SHORT TASK:
Write out the records from the line with "The width and height of the screenshot is (1142, 526)." through the end of the records, copying each line exactly.
** Start of DATA ROWS **
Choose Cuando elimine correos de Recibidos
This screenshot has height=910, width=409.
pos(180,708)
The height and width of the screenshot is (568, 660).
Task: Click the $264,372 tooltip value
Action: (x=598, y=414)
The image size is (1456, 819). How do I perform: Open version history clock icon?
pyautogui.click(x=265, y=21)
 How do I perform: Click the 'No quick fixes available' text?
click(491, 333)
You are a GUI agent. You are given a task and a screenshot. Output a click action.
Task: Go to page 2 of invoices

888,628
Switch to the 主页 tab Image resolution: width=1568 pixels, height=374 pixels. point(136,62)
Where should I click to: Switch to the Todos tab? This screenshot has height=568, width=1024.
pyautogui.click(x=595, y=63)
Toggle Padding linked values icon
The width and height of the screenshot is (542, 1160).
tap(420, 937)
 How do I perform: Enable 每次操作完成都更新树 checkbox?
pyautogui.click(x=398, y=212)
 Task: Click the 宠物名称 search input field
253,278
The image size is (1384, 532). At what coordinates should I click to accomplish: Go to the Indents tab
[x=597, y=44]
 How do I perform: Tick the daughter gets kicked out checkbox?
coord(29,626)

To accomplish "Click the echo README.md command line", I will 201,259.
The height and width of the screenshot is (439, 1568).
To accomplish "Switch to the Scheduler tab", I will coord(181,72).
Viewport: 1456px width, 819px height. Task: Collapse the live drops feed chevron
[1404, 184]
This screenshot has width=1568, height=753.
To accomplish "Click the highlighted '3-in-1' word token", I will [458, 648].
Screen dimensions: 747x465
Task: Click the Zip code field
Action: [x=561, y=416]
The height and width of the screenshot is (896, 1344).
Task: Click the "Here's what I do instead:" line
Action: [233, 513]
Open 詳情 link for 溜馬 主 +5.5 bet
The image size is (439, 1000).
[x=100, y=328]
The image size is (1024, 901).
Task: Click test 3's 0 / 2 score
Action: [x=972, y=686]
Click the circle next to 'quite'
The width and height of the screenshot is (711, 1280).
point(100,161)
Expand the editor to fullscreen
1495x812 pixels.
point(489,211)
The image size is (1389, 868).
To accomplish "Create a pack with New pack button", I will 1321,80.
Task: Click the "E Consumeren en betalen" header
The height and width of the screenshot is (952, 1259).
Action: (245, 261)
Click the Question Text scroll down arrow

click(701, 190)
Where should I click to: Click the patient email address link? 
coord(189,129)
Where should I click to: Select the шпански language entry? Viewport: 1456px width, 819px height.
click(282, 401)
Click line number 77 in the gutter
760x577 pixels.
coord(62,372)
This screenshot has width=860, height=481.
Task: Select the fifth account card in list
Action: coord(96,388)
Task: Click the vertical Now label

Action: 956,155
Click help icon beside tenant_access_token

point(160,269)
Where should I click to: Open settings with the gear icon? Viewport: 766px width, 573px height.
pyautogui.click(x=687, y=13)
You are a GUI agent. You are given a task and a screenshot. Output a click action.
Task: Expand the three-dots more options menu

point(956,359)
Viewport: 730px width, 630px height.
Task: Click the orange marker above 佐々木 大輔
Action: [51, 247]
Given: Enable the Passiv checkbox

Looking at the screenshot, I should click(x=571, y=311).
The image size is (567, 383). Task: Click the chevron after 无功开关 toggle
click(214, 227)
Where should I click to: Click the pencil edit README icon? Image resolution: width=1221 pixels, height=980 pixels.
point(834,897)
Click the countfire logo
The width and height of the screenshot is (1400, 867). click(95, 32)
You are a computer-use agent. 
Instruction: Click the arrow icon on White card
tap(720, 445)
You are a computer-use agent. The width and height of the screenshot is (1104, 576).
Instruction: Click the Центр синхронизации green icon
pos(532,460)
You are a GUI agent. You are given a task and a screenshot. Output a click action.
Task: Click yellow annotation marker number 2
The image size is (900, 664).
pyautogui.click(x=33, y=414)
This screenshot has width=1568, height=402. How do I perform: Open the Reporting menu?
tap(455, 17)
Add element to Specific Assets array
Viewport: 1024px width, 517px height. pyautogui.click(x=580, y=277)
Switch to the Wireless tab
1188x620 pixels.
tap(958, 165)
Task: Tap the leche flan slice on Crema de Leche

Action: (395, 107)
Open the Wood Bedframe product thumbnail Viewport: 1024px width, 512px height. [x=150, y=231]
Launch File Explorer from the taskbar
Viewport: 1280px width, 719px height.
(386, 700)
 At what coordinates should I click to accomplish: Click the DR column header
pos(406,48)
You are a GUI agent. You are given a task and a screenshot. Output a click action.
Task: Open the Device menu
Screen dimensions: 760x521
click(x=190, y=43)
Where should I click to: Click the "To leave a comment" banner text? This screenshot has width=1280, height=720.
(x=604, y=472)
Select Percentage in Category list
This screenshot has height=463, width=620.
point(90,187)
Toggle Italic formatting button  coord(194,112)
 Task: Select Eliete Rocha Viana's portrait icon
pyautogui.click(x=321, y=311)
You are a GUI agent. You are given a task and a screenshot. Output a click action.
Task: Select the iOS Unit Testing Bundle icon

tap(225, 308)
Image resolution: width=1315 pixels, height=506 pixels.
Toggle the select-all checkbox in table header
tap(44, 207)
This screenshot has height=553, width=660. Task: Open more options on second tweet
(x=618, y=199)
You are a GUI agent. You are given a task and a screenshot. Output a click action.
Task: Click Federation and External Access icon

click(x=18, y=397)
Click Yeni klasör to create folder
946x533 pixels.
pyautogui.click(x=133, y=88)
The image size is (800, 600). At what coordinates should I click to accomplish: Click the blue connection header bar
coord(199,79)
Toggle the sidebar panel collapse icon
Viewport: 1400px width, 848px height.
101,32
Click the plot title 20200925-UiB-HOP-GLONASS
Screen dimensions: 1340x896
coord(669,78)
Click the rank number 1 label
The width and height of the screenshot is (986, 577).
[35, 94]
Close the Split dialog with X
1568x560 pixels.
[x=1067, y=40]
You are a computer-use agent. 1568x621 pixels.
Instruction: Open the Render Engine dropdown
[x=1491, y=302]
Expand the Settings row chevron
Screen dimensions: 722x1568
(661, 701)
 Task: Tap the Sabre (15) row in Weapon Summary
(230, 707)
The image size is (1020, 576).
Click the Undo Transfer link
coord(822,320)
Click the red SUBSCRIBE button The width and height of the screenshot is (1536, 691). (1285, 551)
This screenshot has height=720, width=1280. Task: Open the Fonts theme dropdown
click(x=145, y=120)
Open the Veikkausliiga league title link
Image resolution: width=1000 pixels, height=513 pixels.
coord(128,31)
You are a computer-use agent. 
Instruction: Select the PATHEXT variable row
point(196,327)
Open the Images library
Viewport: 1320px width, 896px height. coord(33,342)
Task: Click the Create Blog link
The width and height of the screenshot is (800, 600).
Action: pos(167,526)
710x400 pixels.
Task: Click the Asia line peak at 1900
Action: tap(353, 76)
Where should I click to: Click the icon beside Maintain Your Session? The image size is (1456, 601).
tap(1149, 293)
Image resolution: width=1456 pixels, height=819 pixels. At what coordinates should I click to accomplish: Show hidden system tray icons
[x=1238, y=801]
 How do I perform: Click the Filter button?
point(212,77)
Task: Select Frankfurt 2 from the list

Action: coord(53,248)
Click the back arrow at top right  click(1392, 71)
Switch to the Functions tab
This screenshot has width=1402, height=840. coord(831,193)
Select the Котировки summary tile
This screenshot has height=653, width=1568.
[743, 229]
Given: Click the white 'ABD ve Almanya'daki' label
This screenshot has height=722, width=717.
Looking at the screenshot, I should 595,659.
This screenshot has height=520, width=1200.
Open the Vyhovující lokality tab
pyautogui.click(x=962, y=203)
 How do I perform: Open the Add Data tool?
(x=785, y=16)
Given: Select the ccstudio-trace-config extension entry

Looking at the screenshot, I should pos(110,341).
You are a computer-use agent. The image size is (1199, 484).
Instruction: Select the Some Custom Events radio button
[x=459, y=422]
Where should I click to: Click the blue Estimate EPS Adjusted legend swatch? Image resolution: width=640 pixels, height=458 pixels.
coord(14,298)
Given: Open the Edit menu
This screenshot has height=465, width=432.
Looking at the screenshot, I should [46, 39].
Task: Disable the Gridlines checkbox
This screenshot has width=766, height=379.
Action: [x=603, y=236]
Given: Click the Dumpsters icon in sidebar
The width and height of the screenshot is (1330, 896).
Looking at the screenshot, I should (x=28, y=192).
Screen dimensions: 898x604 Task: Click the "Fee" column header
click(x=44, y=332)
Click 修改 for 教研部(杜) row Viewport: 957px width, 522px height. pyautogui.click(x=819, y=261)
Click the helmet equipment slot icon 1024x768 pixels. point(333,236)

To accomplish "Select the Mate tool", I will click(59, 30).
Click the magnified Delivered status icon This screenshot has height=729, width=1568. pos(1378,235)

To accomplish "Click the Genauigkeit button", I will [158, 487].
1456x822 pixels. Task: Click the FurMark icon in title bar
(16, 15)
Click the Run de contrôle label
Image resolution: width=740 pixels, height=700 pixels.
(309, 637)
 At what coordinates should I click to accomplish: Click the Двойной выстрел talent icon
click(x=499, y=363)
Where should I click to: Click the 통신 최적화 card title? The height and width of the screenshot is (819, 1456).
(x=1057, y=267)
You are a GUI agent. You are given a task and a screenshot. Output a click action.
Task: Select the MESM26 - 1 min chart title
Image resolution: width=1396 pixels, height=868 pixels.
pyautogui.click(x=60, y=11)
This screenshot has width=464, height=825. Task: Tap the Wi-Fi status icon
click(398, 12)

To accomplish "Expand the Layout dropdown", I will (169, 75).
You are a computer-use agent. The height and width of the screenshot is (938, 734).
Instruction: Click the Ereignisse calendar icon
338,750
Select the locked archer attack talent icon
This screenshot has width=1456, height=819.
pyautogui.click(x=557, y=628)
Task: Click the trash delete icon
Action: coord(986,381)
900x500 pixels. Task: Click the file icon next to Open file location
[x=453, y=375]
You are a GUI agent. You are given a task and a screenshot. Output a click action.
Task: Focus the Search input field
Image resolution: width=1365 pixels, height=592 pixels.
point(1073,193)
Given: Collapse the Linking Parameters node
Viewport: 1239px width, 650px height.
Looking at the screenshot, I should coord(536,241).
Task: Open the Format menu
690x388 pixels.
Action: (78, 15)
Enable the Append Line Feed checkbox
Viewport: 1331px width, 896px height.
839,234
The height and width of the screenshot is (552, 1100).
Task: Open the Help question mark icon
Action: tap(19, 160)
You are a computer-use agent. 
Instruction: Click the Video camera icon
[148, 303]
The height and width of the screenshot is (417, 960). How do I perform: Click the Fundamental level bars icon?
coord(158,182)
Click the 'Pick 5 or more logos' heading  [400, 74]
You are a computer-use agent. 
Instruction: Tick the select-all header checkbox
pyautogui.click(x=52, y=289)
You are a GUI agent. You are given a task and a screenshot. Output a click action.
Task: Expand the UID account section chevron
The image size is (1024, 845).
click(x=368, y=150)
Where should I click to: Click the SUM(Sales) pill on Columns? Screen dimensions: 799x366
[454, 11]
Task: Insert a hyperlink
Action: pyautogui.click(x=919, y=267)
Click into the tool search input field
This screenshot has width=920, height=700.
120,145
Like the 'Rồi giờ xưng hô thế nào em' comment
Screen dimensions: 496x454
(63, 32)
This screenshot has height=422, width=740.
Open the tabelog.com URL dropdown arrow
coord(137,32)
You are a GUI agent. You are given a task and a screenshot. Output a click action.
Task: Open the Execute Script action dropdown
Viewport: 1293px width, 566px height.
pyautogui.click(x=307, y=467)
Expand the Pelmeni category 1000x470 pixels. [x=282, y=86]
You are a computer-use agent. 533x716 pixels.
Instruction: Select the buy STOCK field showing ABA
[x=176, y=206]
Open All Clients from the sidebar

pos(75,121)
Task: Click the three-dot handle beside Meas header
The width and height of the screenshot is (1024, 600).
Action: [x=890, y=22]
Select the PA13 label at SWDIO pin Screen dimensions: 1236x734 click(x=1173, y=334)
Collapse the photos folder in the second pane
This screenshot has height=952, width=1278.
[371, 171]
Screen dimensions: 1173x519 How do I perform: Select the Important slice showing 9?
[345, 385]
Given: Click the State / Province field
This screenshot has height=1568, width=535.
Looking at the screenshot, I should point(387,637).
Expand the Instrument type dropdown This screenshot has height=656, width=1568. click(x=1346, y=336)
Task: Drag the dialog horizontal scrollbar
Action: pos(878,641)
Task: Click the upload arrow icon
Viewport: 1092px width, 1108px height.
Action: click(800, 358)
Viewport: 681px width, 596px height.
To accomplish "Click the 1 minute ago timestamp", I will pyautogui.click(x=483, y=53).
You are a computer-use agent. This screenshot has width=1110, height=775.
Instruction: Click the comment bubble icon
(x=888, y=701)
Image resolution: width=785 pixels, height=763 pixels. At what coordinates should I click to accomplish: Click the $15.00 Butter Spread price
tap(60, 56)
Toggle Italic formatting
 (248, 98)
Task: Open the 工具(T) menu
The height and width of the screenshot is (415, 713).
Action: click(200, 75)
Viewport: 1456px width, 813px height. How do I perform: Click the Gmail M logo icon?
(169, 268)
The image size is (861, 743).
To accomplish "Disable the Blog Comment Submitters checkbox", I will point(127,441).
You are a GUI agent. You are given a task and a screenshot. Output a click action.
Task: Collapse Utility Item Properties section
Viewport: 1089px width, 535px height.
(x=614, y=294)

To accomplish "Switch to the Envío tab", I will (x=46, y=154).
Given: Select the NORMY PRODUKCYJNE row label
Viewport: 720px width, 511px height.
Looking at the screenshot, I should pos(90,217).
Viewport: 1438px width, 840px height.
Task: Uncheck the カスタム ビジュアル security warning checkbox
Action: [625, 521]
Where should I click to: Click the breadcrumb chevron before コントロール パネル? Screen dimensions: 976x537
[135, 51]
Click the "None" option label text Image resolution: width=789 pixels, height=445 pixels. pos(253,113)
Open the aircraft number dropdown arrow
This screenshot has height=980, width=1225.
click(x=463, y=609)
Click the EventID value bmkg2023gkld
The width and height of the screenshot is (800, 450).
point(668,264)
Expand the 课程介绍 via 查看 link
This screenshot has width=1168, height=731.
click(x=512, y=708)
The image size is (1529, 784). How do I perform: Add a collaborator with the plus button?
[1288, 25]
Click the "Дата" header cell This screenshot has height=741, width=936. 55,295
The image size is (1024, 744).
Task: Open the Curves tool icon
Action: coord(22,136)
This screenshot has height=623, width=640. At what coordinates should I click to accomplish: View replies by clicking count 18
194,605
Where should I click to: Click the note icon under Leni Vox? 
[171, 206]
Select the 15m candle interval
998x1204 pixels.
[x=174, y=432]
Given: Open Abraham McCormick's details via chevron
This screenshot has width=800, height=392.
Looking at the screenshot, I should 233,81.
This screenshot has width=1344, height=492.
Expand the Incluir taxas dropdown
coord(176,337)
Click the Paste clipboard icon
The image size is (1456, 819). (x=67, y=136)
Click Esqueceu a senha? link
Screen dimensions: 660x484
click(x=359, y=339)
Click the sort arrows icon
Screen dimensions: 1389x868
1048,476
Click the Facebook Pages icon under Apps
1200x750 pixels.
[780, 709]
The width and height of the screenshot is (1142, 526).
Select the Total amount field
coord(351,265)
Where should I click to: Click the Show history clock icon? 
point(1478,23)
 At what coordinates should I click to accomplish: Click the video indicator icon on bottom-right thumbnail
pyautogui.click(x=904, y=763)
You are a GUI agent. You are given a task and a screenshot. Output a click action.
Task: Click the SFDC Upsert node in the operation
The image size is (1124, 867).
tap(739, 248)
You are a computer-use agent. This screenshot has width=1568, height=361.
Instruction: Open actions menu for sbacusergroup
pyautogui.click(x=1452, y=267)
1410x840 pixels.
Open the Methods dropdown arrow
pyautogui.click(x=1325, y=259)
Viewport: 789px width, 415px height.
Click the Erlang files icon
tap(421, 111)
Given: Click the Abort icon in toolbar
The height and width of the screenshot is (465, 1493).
** End of DATA ROWS **
OUTPUT:
The width and height of the screenshot is (1142, 526).
Select the Total amount field
coord(351,265)
Where should I click to: Click the Show history clock icon? 
point(1478,23)
 At what coordinates should I click to accomplish: Click the video indicator icon on bottom-right thumbnail
pyautogui.click(x=904, y=763)
You are a GUI agent. You are given a task and a screenshot. Output a click action.
Task: Click the SFDC Upsert node in the operation
The image size is (1124, 867).
tap(739, 248)
You are a computer-use agent. This screenshot has width=1568, height=361.
Instruction: Open actions menu for sbacusergroup
pyautogui.click(x=1452, y=267)
1410x840 pixels.
Open the Methods dropdown arrow
pyautogui.click(x=1325, y=259)
Viewport: 789px width, 415px height.
Click the Erlang files icon
tap(421, 111)
Given: Click the Abort icon in toolbar
The height and width of the screenshot is (465, 1493).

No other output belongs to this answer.